> **What you are asked to do**
Copy the lines below exactly, everything from the first line down to the line containing "pyautogui.click(x=1168, y=55)", including both of those lines.

-------- Material shown

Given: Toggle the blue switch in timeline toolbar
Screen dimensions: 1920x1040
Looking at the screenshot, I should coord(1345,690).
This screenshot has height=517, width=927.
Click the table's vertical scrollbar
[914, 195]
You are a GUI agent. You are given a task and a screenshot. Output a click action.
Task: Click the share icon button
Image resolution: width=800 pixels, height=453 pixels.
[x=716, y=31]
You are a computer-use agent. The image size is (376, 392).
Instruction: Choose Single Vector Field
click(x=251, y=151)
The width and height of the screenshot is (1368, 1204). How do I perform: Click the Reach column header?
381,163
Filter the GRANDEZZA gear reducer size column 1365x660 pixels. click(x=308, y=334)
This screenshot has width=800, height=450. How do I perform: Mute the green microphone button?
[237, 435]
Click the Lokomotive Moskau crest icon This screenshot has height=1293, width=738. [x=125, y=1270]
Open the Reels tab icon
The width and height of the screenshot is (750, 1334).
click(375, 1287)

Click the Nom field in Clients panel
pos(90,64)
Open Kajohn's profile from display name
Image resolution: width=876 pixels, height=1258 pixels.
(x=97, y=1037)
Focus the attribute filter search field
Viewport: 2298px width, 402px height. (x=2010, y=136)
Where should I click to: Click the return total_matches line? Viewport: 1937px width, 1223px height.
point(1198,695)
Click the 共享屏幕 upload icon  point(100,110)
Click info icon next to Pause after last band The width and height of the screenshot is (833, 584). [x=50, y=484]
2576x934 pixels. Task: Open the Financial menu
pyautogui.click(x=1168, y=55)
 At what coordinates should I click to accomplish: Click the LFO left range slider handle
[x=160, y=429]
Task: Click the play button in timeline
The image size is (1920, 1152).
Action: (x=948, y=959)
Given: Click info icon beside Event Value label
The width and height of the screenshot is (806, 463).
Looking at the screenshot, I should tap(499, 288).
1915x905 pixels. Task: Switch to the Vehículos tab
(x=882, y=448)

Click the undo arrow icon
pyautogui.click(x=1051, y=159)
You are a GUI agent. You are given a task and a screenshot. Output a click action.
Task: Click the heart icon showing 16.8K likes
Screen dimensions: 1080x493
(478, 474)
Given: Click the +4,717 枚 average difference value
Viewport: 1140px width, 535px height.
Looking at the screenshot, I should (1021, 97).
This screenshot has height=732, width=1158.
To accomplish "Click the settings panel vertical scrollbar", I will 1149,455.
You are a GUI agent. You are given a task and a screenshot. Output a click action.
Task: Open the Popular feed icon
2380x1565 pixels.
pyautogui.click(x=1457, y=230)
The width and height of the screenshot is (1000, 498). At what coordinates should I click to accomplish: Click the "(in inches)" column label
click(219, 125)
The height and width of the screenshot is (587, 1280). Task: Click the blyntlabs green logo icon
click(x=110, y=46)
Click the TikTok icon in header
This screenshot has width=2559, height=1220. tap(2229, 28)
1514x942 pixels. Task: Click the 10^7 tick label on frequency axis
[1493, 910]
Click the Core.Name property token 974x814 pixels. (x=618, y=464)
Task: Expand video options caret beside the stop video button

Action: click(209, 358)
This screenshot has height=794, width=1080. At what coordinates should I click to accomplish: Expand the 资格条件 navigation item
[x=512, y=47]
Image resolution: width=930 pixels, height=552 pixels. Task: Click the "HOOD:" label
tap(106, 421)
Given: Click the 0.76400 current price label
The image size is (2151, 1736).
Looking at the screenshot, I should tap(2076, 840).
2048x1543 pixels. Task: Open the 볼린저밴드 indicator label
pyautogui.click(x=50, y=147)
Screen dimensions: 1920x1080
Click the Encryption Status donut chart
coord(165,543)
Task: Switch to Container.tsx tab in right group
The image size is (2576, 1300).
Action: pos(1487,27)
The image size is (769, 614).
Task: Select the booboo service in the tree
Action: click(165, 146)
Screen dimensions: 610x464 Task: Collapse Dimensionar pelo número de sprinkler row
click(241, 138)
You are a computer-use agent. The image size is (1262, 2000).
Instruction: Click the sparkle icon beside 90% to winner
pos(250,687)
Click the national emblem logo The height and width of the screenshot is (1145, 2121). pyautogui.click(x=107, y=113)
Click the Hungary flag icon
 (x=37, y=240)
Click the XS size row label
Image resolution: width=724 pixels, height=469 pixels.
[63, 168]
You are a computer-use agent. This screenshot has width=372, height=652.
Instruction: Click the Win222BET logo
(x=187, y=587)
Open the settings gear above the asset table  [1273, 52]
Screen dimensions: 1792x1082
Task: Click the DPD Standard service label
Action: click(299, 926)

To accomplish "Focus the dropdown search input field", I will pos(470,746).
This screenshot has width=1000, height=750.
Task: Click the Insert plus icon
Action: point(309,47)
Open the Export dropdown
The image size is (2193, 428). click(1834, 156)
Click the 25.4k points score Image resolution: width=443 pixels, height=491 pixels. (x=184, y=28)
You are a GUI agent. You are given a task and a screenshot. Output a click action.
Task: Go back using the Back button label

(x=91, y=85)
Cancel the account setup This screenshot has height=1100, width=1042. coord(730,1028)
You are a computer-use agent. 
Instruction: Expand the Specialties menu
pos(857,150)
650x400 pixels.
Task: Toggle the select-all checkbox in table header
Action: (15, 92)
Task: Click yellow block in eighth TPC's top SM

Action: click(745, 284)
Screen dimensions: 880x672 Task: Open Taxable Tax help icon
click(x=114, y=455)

----------------

> **Full response**
Given: Toggle the blue switch in timeline toolbar
Screen dimensions: 1920x1040
Looking at the screenshot, I should coord(1345,690).
This screenshot has height=517, width=927.
Click the table's vertical scrollbar
[914, 195]
You are a GUI agent. You are given a task and a screenshot. Output a click action.
Task: Click the share icon button
Image resolution: width=800 pixels, height=453 pixels.
[x=716, y=31]
You are a computer-use agent. The image size is (376, 392).
Instruction: Choose Single Vector Field
click(x=251, y=151)
The width and height of the screenshot is (1368, 1204). How do I perform: Click the Reach column header?
381,163
Filter the GRANDEZZA gear reducer size column 1365x660 pixels. click(x=308, y=334)
This screenshot has width=800, height=450. How do I perform: Mute the green microphone button?
[237, 435]
Click the Lokomotive Moskau crest icon This screenshot has height=1293, width=738. [x=125, y=1270]
Open the Reels tab icon
The width and height of the screenshot is (750, 1334).
click(375, 1287)

Click the Nom field in Clients panel
pos(90,64)
Open Kajohn's profile from display name
Image resolution: width=876 pixels, height=1258 pixels.
(x=97, y=1037)
Focus the attribute filter search field
Viewport: 2298px width, 402px height. (x=2010, y=136)
Where should I click to: Click the return total_matches line? Viewport: 1937px width, 1223px height.
point(1198,695)
Click the 共享屏幕 upload icon  point(100,110)
Click info icon next to Pause after last band The width and height of the screenshot is (833, 584). [x=50, y=484]
2576x934 pixels. Task: Open the Financial menu
pyautogui.click(x=1168, y=55)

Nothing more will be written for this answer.